Since I've been posting several individual threads in the Urban Showcase over the past year featuring Minnesota cities and towns, I thought I might as well condense them all into one and continue to update at my pleasure. 

Thanks to everyone for your praise and encouragement as I very slowly photograph every corner of the state.


----------



## Jennifat (Aug 7, 2005)

*Hastings, Minnesota*

Today I decided to venture to Hastings, about 20 miles southeast of St. Paul. I was surprised to discover the town was holding a classic car show this afternoon, which gave me some added opportunities for people shots.

*Hastings, Minnesota*
Population: 18, 204
Seat of Dakota County
September 18, 2010


----------



## Jennifat (Aug 7, 2005)

*Stillwater, Minnesota*

*Stillwater, Minnesota*
Population: 18,410
Seat of Washington County
September 26, 2010


----------



## Jennifat (Aug 7, 2005)

*Excelsior, Minnesota*

Yesterday I realized I hadn't been to Excelsior in a (long) while, so I thought I'd head over there for a visit. From what I had remembered it was a pretty bustling, up-scale area. It originally started as a Victorian resort town at the end of a streetcar line, from which you could hop onto a streetcar boat (yes, a streetcar boat which you will see later in this photo thread) and ride it to your home inaccessible by land or to Big Island where there was an amusement park. Early on, it had built its reputation as a relaxing place to escape from the city.

*Excelsior, Minnesota*
Population: 2,393
October 3, 2010


----------



## Jennifat (Aug 7, 2005)

*Northfield, Minnesota*

*Northfield, Minnesota*
Population: 19,657
September 4, 2010


----------



## Jennifat (Aug 7, 2005)

*New Ulm, Minnesota*

Today I decided I'd enjoy the unseasonably hot weather and take a road trip down to New Ulm, tucked into the Minnesota River Valley in the south central region of the state. 
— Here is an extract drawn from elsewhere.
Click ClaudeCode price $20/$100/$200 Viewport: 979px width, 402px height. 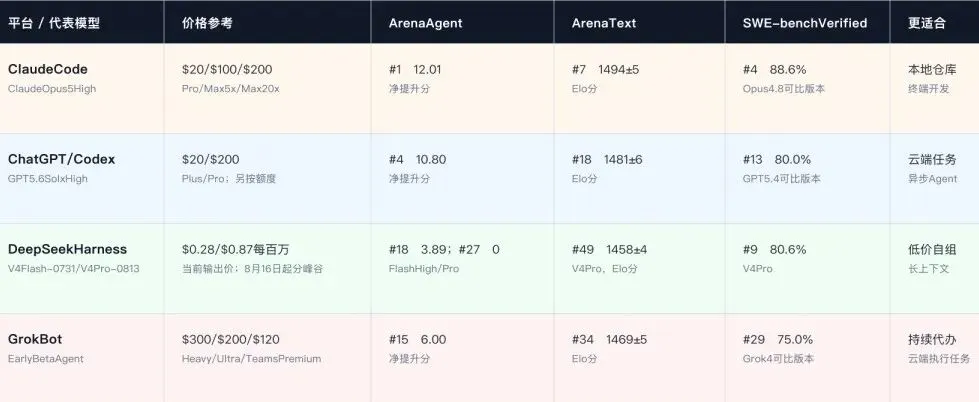227,69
The town was founded and settled by German immigrants, and today it is one of the most heavily German-American communities in the country. I was interested to discover that the town was destroyed twice in its early history — first in the Sioux Uprising of 1862, and then again in 1881 by a devastating tornado. Despite that, the town came back and became a major brewing center in the Upper Midwest.

New Ulm was packed today with Oktoberfest madness, which seemed completely bizarre in the 85º heat. I also paid the $1.75 admission to climb the Hermann Monument — a German folk hero, and a symbol of the town's German heritage. 

*New Ulm, Minnesota* 
Population: 13,594
Seat of Brown County
October 9, 2010


----------



## Jennifat (Aug 7, 2005)

*Saint Cloud, Minnesota*

I haven't done a photo tour in a couple of months now, so I decided it was time to get back out there and get some wintry shots. 
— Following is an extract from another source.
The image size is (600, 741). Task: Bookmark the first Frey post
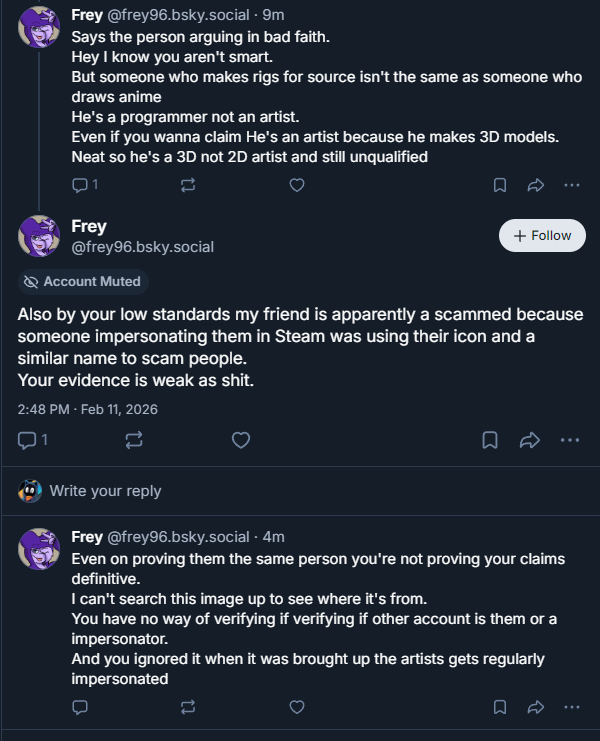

I headed upriver to Saint Cloud, 70 miles northwest of the Twin Cities and Minnesota's principal city and hub in its central region. It was an unusually warm day and the first time it had been above freezing in over a month, so people were outside enjoying the "balmy" weather. Only in Minnesota will you see people walking around in t-shirts and shorts in the middle of winter.

*Saint Cloud, Minnesota*
Population: 67,136
Seat of Stearns County
December 28, 2010


----------



## Jennifat (Aug 7, 2005)

*Northeast Minneapolis*

I decided to go back out and brave the -5ºF (-20ºC) temperatures to get some shots of the Old Saint Anthony business district. As one can see, the cold does not stop Minnesotans.
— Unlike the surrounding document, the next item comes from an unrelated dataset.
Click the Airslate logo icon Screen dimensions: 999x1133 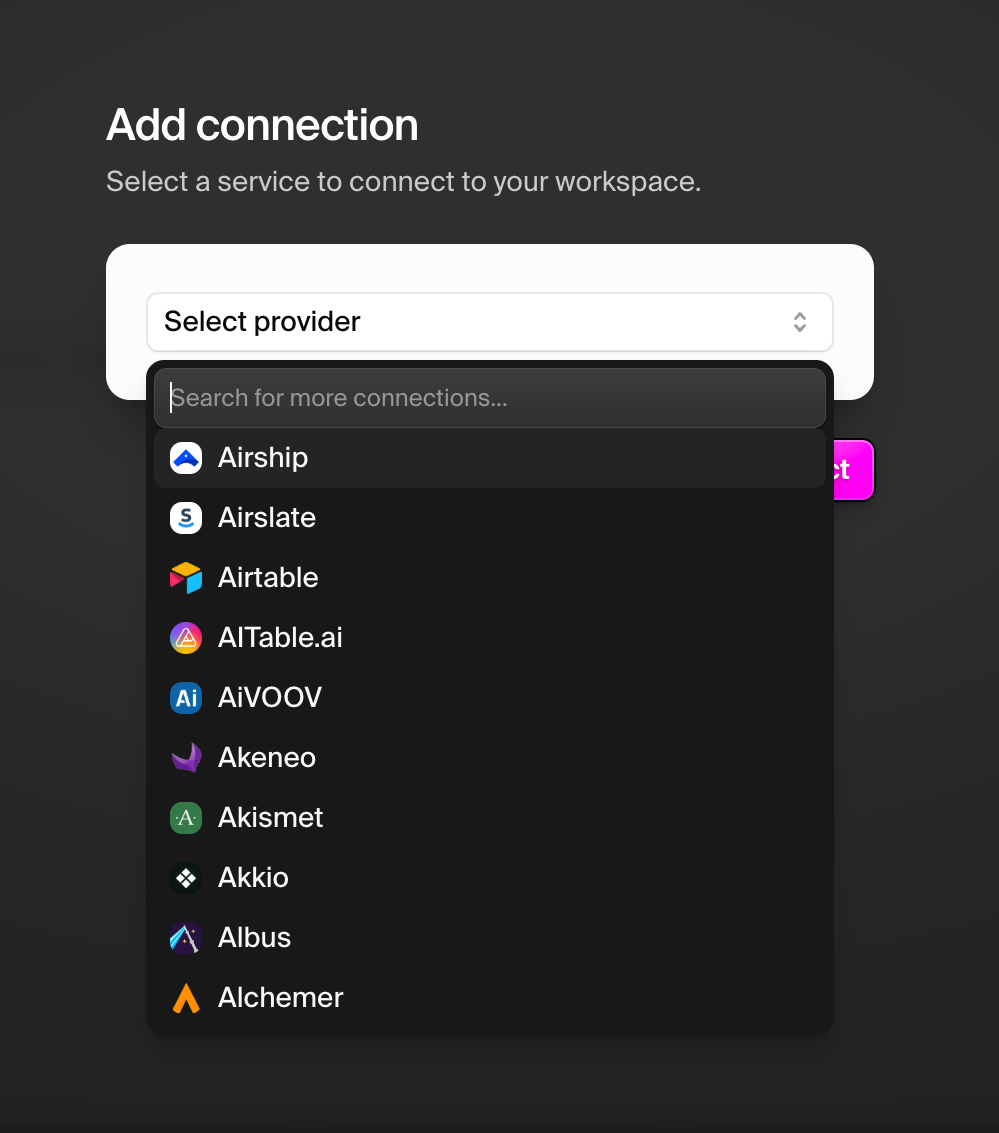click(x=186, y=518)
*Old Saint Anthony Business District — Northeast Minneapolis*
January 15, 2011


----------



## Jennifat (Aug 7, 2005)

*Downtown Saint Paul*

Since yesterday was such a beautiful winter day, I decided to head over to downtown St. Paul to snap some shots. Much of downtown was torn up to make way for the new Central Corridor LRT project, so it was impossible to avoid the construction. Regardless, I still think of St. Paul as the prettier, more historic of the twins. 

*March 5, 2011*



















































































































































































































































































































*March 19, 2011*


----------



## Jennifat (Aug 7, 2005)

*Waconia, Minnesota*

It's been a few months since I've gone on a phototour, so today I thought I'd explore the town of Waconia. It's a sleepy suburban town about an hour southwest of Minneapolis on Lake Waconia. What a cozy little place! I especially loved the little wooden-framed buildings downtown, which you don't see much of around here.

*Waconia, Minnesota*
Population: 10,697
July 24, 2011


----------



## Jennifat (Aug 7, 2005)

*White Bear Lake, Minnesota*

Despite the heat and stifling humidity, this afternoon I ventured up to White Bear Lake, an established suburban community 10 miles north of St. Paul. It's history began as a Victorian resort town when it was connected via streetcar to Minneapolis and St. Paul. Today it's a vibrant and upscale area with neatly-manicured homes and fancy shops downtown.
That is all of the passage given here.